_Instructions for the task_:
Reading through the lines below, count those that include the string "comentarios"; the answer is that number and nothing else.

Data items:
....................

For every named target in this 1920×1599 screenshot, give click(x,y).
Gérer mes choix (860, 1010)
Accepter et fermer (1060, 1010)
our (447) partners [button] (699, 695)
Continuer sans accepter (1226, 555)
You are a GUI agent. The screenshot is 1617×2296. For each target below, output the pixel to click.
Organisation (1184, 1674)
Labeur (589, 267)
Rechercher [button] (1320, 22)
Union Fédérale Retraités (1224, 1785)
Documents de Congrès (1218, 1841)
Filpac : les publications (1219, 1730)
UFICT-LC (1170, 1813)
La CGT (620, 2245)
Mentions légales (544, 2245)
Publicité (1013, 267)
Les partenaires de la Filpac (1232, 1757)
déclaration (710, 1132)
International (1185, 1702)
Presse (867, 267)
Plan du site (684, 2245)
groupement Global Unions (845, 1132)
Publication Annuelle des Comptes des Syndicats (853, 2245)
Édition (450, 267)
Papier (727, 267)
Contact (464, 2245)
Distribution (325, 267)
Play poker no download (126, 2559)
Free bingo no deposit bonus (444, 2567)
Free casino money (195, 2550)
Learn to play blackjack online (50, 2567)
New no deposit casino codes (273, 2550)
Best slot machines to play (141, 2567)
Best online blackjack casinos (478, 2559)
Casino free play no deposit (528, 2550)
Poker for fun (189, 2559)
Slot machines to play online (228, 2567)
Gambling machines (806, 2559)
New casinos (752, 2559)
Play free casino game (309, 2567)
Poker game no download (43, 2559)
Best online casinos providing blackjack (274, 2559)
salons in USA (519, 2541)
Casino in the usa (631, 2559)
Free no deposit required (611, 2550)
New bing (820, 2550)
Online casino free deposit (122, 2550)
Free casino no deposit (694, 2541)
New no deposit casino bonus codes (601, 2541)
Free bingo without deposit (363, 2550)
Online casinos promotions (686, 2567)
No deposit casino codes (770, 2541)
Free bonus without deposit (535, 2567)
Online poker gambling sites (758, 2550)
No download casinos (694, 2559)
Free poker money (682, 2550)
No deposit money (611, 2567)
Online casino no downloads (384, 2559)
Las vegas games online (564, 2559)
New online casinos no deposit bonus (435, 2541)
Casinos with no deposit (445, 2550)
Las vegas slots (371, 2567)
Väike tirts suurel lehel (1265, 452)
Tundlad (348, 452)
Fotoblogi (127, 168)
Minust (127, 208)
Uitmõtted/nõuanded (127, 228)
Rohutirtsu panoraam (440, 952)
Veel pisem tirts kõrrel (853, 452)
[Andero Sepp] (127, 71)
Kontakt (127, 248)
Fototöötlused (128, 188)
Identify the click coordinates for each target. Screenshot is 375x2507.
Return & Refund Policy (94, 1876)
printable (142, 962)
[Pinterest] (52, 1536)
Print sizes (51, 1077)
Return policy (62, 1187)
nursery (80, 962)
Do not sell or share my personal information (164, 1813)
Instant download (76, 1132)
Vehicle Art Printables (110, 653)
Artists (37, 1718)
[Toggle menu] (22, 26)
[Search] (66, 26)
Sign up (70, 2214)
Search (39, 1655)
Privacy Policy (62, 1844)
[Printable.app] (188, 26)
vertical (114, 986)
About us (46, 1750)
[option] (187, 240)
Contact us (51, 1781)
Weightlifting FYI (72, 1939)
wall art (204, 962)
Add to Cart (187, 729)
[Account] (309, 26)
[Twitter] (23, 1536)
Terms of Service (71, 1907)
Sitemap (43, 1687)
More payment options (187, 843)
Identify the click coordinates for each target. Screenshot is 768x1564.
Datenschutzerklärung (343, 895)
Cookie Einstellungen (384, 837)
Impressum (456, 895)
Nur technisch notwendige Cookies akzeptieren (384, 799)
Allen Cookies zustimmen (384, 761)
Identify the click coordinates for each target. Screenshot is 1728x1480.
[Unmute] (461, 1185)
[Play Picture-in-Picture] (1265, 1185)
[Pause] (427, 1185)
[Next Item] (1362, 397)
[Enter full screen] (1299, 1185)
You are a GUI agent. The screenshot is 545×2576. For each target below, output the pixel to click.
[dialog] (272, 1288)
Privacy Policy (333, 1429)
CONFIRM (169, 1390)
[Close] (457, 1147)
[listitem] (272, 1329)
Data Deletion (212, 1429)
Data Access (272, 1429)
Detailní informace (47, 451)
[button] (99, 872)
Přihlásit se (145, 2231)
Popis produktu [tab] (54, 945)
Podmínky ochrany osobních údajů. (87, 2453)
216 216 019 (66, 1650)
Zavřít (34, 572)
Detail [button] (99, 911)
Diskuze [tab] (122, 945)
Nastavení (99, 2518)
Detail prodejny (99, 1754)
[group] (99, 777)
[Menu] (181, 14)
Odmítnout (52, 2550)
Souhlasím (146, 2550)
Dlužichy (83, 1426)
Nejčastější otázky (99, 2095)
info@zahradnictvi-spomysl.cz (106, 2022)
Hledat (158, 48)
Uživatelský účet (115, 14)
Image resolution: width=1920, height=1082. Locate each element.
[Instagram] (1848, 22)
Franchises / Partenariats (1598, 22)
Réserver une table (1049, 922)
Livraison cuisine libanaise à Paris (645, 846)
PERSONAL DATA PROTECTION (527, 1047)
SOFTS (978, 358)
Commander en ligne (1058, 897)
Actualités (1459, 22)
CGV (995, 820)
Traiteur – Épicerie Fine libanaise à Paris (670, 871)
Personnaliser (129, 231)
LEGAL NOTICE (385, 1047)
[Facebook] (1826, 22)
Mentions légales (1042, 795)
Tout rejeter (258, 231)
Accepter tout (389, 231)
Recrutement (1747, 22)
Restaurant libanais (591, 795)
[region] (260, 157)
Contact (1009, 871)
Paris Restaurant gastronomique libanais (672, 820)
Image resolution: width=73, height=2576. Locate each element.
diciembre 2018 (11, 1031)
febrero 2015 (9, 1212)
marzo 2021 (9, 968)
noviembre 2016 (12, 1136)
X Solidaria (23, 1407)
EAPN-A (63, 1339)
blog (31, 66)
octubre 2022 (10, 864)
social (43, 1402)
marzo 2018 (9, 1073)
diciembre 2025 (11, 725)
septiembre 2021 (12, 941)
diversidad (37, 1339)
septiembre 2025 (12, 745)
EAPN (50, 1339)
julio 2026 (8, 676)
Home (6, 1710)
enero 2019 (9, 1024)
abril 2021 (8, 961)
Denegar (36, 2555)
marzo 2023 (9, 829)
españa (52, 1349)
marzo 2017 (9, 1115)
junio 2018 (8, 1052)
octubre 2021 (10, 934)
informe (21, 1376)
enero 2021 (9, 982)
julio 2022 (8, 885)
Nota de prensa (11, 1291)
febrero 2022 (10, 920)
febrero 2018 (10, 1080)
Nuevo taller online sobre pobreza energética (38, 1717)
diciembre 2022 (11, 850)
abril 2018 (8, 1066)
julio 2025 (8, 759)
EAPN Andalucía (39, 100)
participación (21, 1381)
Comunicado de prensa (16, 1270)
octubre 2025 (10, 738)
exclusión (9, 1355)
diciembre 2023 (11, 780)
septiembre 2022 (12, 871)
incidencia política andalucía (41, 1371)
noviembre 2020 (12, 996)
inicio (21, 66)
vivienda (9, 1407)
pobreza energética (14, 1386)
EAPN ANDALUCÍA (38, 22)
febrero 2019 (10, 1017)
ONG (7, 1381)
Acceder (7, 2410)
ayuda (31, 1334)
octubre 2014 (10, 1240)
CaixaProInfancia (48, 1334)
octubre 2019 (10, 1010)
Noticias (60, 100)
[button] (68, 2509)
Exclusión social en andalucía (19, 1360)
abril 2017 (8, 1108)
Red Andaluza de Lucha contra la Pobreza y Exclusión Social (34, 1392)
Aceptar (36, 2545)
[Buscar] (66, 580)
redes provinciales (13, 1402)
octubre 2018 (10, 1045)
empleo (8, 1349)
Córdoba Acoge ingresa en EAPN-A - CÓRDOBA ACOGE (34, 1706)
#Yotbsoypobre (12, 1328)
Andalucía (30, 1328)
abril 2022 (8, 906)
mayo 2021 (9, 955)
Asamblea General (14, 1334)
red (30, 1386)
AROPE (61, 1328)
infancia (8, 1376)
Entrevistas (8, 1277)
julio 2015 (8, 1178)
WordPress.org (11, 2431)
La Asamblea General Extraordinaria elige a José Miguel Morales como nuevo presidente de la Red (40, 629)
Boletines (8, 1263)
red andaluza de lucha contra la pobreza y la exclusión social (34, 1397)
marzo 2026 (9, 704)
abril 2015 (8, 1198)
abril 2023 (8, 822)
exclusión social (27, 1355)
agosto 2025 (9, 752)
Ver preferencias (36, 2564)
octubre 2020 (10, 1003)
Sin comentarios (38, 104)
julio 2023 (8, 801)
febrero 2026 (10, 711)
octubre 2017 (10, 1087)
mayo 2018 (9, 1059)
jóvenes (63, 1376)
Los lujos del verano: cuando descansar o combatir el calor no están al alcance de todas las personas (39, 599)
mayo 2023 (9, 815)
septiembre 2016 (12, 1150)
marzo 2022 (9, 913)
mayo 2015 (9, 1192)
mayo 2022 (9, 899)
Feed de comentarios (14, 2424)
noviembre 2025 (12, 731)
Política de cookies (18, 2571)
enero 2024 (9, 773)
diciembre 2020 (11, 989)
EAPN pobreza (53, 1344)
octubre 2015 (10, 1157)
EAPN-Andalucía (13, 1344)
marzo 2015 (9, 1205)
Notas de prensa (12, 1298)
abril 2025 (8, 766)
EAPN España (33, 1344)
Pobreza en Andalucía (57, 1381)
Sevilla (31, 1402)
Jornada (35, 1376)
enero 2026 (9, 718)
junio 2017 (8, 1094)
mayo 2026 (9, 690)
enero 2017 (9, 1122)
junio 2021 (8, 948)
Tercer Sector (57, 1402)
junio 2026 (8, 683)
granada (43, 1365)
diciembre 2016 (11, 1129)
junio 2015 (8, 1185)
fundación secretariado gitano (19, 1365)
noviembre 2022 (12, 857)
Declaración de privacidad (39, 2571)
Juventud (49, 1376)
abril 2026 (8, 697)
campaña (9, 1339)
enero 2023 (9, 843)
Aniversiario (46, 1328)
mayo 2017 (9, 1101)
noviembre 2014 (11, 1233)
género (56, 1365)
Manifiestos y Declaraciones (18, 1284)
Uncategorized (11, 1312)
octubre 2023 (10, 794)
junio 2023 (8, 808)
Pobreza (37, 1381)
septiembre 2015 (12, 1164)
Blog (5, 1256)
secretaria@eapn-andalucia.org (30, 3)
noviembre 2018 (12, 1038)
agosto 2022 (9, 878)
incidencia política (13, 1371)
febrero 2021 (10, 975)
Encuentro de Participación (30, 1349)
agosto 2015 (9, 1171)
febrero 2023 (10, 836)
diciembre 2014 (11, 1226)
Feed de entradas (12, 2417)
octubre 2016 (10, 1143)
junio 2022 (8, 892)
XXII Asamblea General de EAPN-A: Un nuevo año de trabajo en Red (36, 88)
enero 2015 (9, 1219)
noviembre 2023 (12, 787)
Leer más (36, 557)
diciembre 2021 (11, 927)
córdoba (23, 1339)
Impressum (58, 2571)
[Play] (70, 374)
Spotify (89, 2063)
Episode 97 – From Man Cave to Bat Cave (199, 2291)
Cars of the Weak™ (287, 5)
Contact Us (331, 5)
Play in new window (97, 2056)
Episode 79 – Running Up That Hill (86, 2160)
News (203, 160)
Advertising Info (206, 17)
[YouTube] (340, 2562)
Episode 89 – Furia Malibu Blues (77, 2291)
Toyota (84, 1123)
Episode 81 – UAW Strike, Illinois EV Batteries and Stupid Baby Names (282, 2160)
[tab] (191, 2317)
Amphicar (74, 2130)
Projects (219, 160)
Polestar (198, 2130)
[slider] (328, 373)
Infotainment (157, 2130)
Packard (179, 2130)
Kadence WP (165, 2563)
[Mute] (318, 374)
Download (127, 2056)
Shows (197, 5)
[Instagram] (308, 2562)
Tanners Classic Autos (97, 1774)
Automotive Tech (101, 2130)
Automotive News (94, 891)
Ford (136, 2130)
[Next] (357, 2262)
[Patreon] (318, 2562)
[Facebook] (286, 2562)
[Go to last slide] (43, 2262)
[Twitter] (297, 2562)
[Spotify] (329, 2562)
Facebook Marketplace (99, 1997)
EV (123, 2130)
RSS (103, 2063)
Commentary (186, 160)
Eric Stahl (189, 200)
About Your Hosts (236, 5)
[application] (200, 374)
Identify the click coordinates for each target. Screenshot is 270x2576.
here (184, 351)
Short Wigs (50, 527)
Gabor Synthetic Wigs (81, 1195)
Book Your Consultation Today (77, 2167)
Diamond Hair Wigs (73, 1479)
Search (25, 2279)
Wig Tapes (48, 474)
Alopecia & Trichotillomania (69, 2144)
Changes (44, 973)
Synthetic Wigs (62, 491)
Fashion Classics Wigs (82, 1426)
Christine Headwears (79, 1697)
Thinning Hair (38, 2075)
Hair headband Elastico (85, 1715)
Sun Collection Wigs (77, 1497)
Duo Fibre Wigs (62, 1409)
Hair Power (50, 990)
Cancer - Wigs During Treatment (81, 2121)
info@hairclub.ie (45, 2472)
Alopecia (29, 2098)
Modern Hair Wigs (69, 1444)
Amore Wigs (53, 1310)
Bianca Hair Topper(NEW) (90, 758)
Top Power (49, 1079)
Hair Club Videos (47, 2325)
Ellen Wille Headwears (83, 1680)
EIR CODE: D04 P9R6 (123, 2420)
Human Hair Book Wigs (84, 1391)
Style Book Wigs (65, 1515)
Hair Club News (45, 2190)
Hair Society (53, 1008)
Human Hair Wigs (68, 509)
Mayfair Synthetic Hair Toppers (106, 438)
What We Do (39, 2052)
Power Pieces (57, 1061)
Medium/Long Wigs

....................

_Solution to the problem_:
2